Najważniejsze były dla nas przestronne i funkcjonalne wnętrza, dlatego w wybranym projekcie, w porozumieniu z architektem, wprowadziliśmy kilka zmian. Chcieliśmy na przykład, żeby nasza trzyletnia Oliwka mieszkała na parterze, więc trzeba było tak przeprojektować dom, by znalazło się na dole miejsce na dodatkowy pokój. Odbyło się to kosztem wielkości kotłowni i garażu, który został dodatkowo nieco bardziej wysunięty ku frontowi parceli.

Z myślą o obniżeniu kosztów utrzymania domu staraliśmy się odpowiednio zabezpieczyć budynek przed stratami ciepła, zwłaszcza że miał stanąć w otwartej przestrzeni, gdzie w zimie hulają wiatry.

Ściany wznieśliśmy z pustaków ceramicznych, które ociepliliśmy styropianem (15 cm). Ściany fundamentowe dokładnie zabezpieczyliśmy przed wilgocią (dwoma warstwami abizolu) i ociepliliśmy je styropianem w pionie 5 cm, zaś poziomą płytę fundamentową - warstwą styropianu o grubości 10 cm. Dach ociepliliśmy wełną mineralną o grubości 20 cm.

Łukasz bardzo rozważnie zaprojektował oświetlenie, bo dom jest duży, a nie chcieliśmy, by tonął w ciemnościach. Przystosowaliśmy więc większość punktów świetlnych do żarówek energooszczędnych, nie zapominając o wyprowadzeniu kabli na elewacje zewnętrzne i do oświetlenia ogrodu.
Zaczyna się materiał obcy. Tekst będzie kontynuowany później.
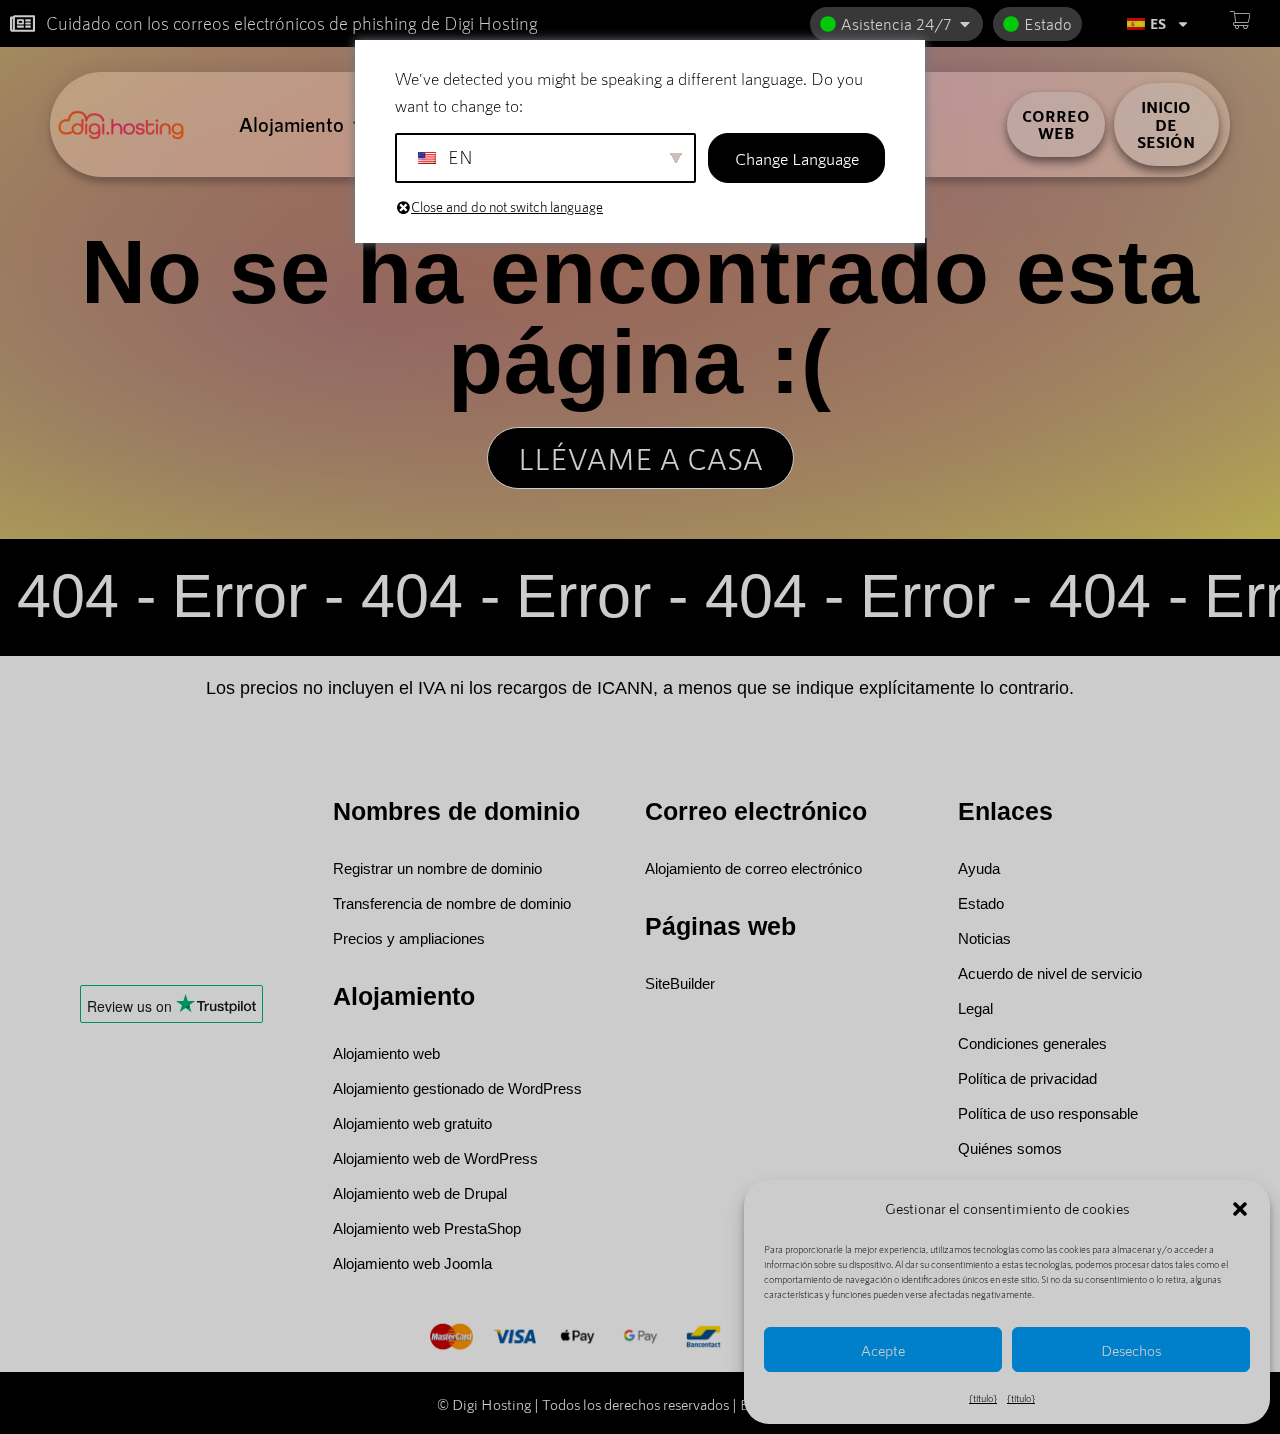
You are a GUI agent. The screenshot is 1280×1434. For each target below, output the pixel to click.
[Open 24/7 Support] (965, 24)
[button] (1240, 1209)
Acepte (883, 1350)
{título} (983, 1398)
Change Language (797, 158)
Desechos (1131, 1350)
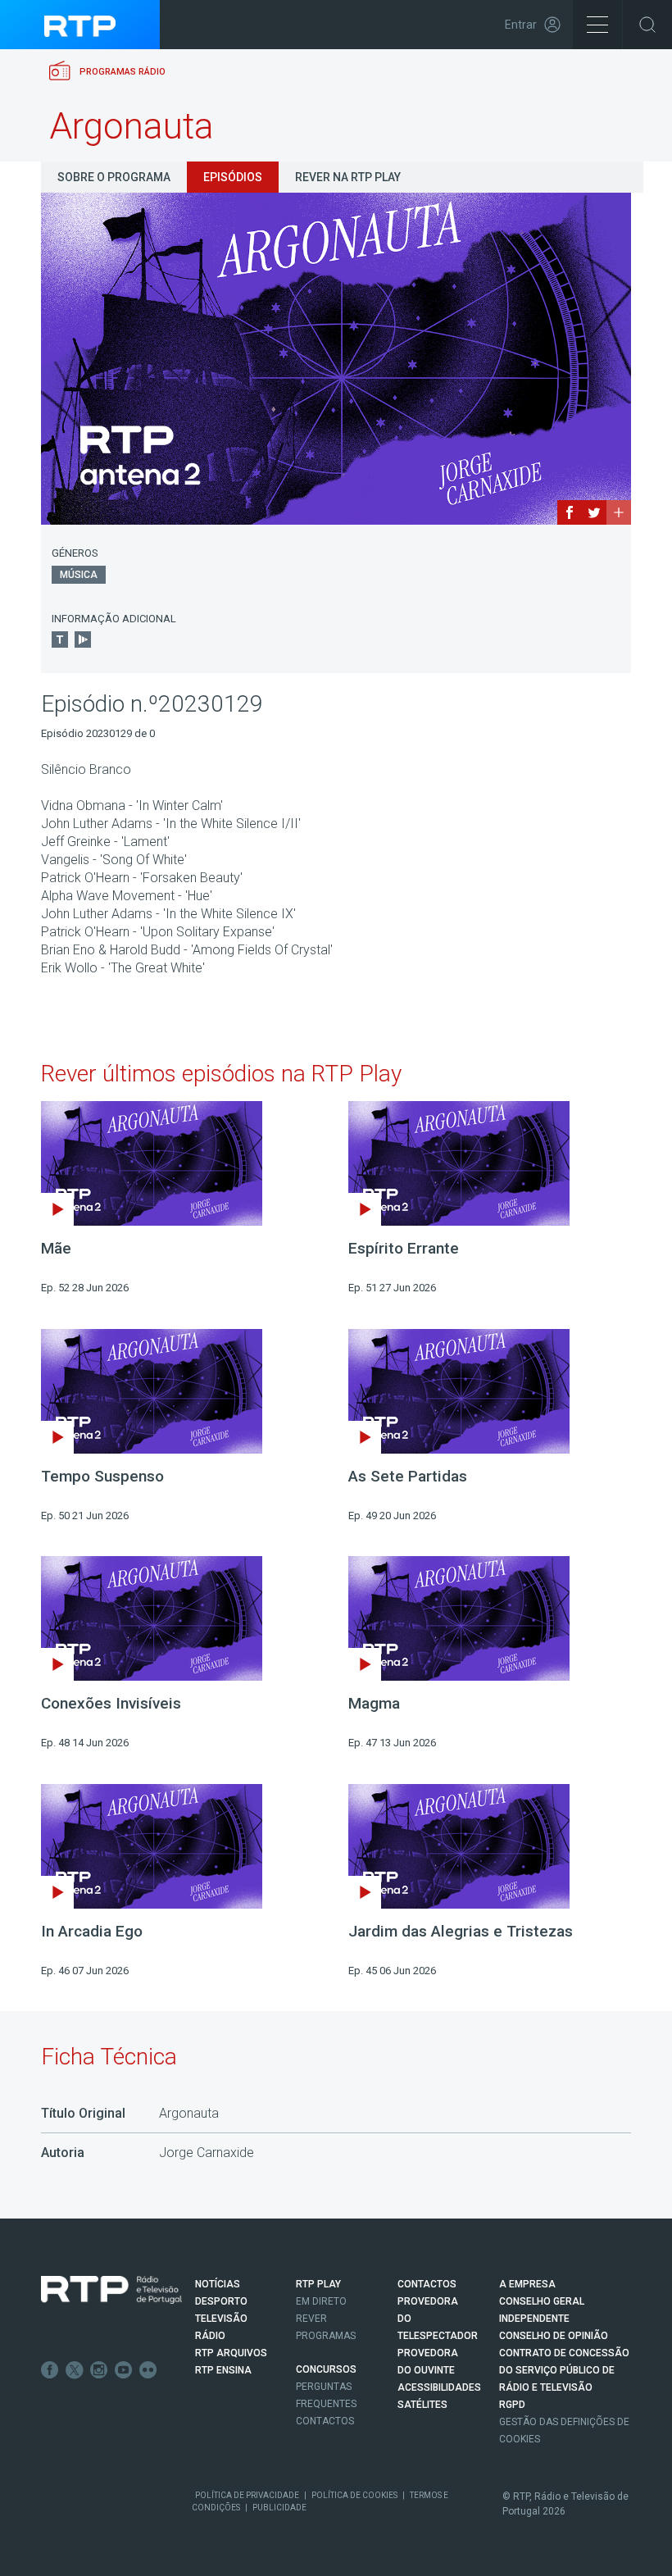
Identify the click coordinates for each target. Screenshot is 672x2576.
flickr (148, 2370)
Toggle (647, 24)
Podczas budowy przygotowaliśmy też wszystkie instalacje - alarmową, telefoniczną, telewizyjną i internetową.

Mamy dobrej jakości gazowy kocioł współpracujący z ogrzewaniem wodnym w kuchni i łazienkach oraz grzejnikami na ścianach. W przeciwieństwie do większości inwestorów, nie zastosowaliśmy ogrzewania kominkowego. Przed ostateczną decyzją w tej sprawie przeprowadziliśmy sondę wśród naszych znajomych i okazało się, że większość z nich bardzo sporadycznie korzysta z kominka. Uznaliśmy więc, że zamiast niego wolimy mieć miejsce na meble.
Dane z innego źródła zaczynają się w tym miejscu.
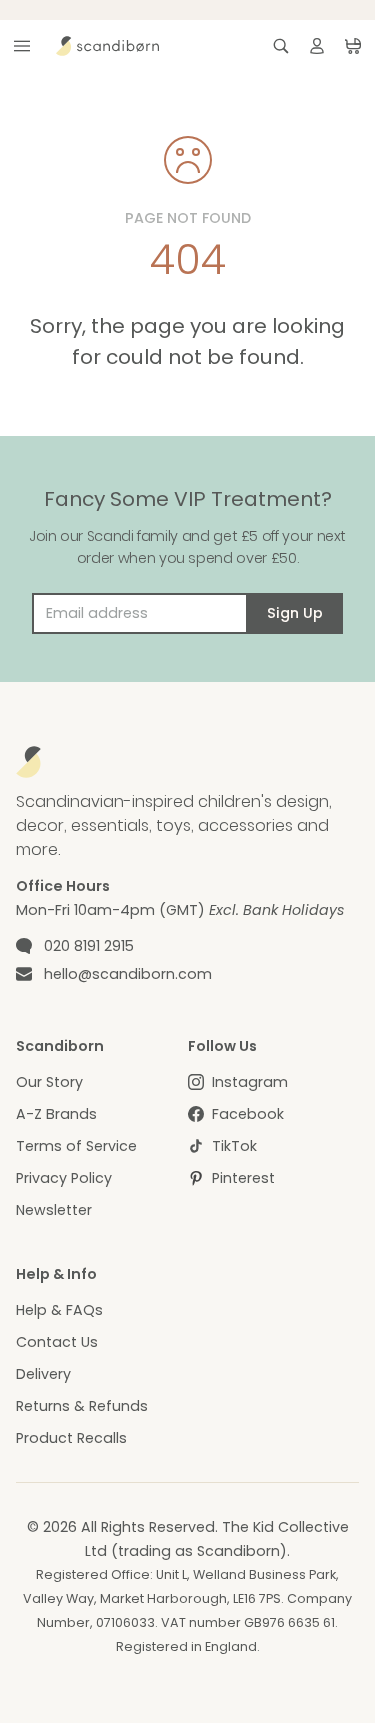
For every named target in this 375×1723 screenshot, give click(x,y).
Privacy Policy (64, 1178)
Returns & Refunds (82, 1406)
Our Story (49, 1082)
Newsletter (54, 1210)
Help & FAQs (59, 1310)
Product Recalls (71, 1438)
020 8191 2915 (89, 946)
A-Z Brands (56, 1114)
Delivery (43, 1374)
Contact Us (57, 1342)
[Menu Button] (22, 46)
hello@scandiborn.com (128, 974)
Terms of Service (76, 1146)
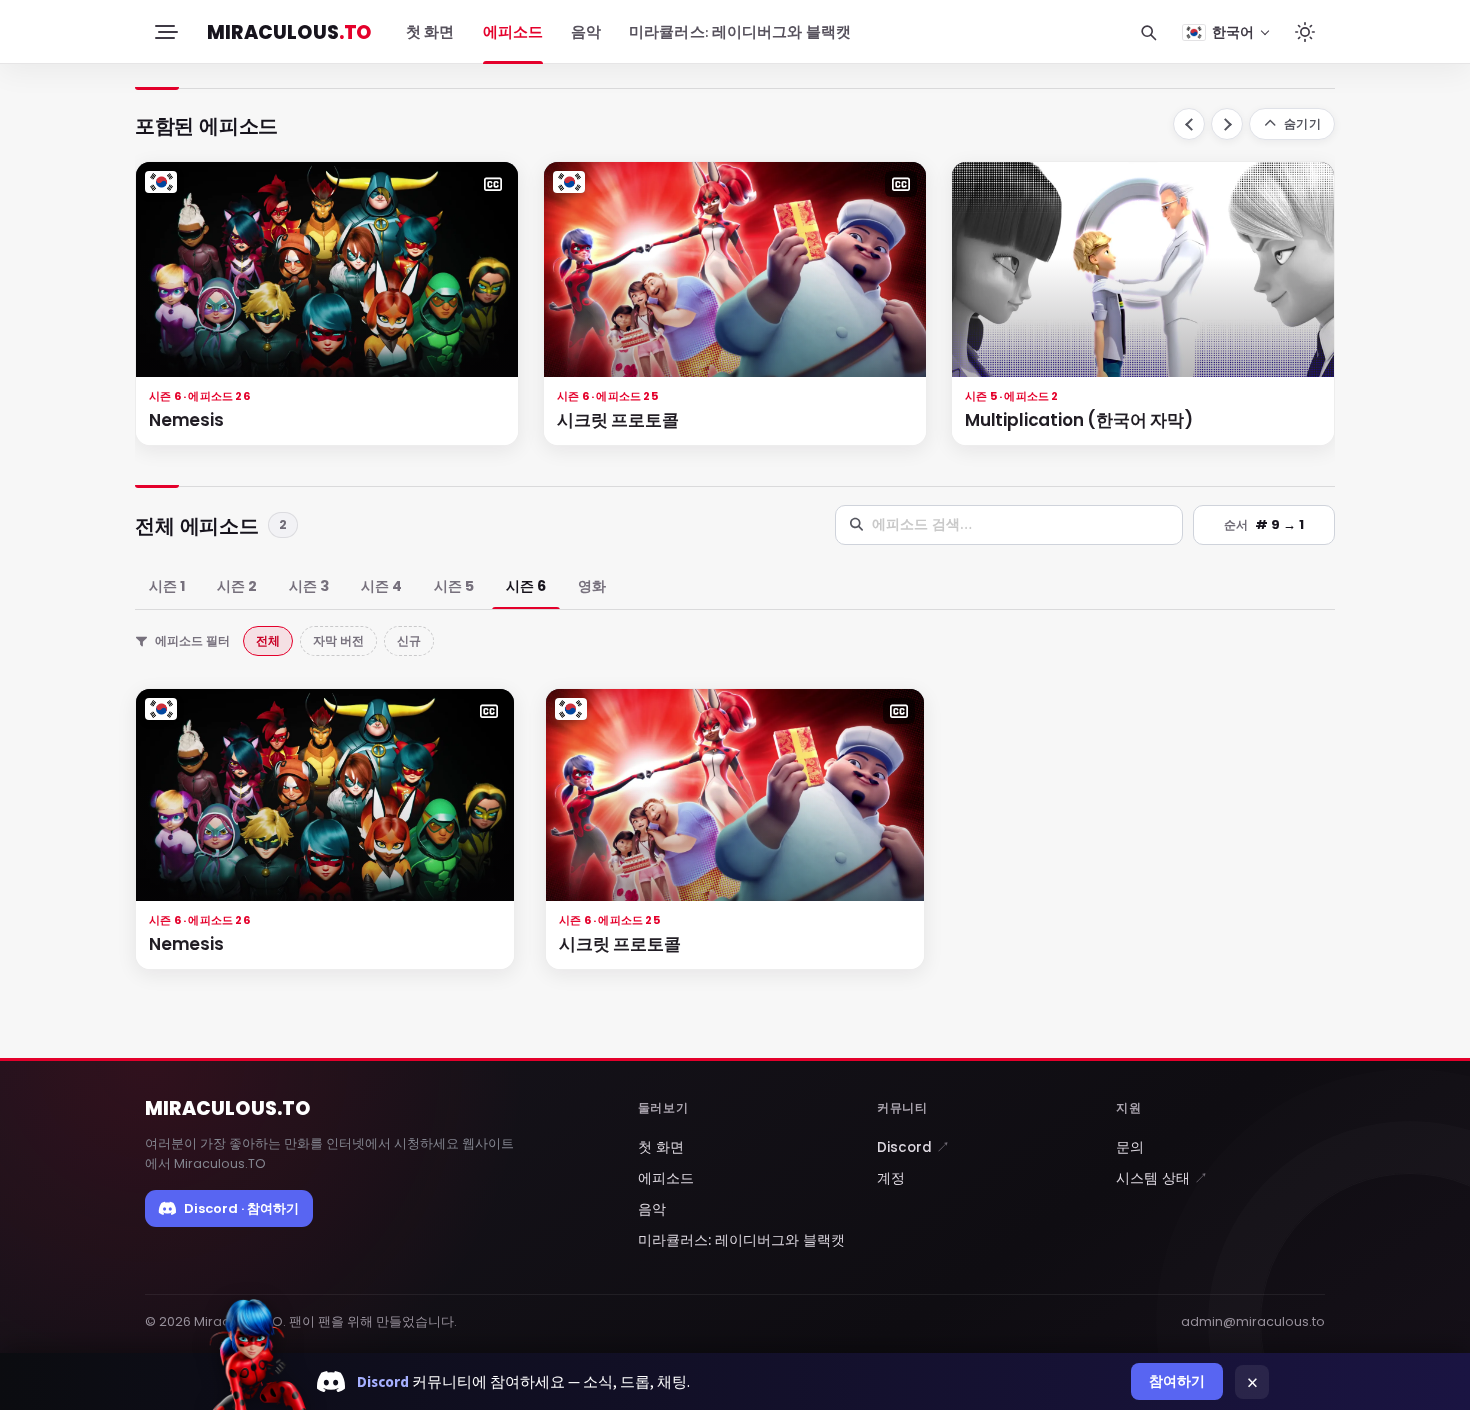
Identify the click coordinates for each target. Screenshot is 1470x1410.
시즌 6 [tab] (526, 586)
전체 (268, 640)
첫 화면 (430, 32)
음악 (586, 32)
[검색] (1148, 32)
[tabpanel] (735, 844)
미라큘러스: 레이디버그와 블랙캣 (740, 32)
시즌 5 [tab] (454, 586)
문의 (1130, 1147)
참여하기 (1177, 1381)
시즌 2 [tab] (237, 586)
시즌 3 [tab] (309, 586)
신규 (409, 640)
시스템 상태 (1162, 1178)
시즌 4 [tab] (381, 586)
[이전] (1189, 124)
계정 (891, 1178)
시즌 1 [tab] (167, 586)
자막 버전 (338, 640)
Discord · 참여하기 (241, 1208)
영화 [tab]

Pieniądze nie takie straszne

Mimo że nasza działka jest duża, nie zdecydowaliśmy się na budowę własnej oczyszczalni ścieków, tym bardziej, że gmina planuje doprowadzenie do nas kanalizacji. Planujemy natomiast budowę studni do podlewania ogrodu, bo płacimy stosunkowo dużo za wodę z wodociągu - 1100 zł rocznie, w tym aż 700 zł za okres letni. Spodziewamy się, że kiedy urządzimy wreszcie ogród ozdobny, wody będzie potrzeba jeszcze więcej. Na szczęście zajmie się tym Łukasz, który zakłada ogrody zawodowo.
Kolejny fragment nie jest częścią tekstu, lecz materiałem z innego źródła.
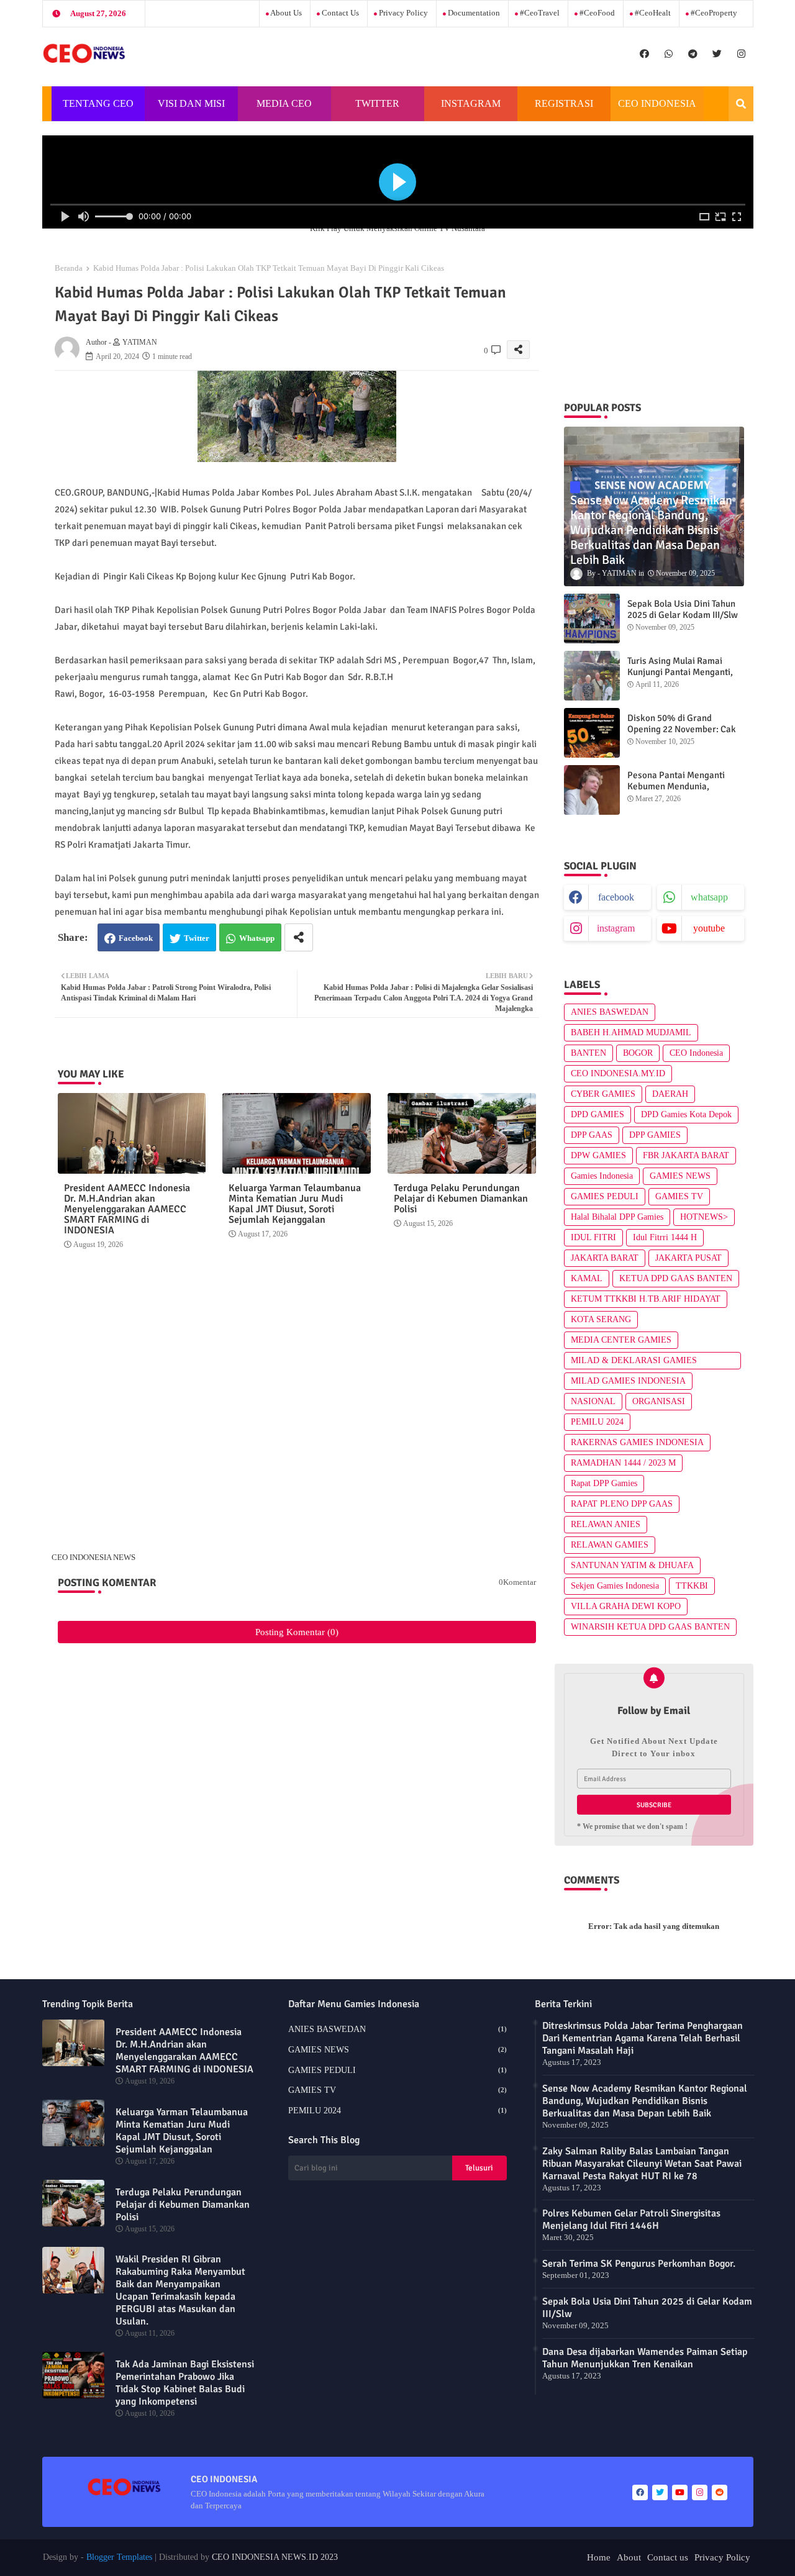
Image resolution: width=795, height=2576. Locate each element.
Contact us (339, 12)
Oszczędziliśmy ponad 5 tys. zł na samodzielnym położeniu kostki granitowej na ścieżkach i podjeździe do garażu (koszt materiału wyniósł 5500 zł).

Żałuję jednak, że dążąc do ograniczenia wydatków, zrezygnowaliśmy z założenia centralnego odkurzacza, który w naszym dużym domu sprawdziłby się znakomicie.

Kiedy wydaliśmy wszystkie oszczędności, za radą znajomych zdecydowaliśmy się zaciągnąć kredyt hipoteczny. To był słuszny krok, bo dzięki temu uniknęliśmy konieczności wprowadzania się do domu z niewykończonym piętrem, co z reguły jest bardzo uciążliwe.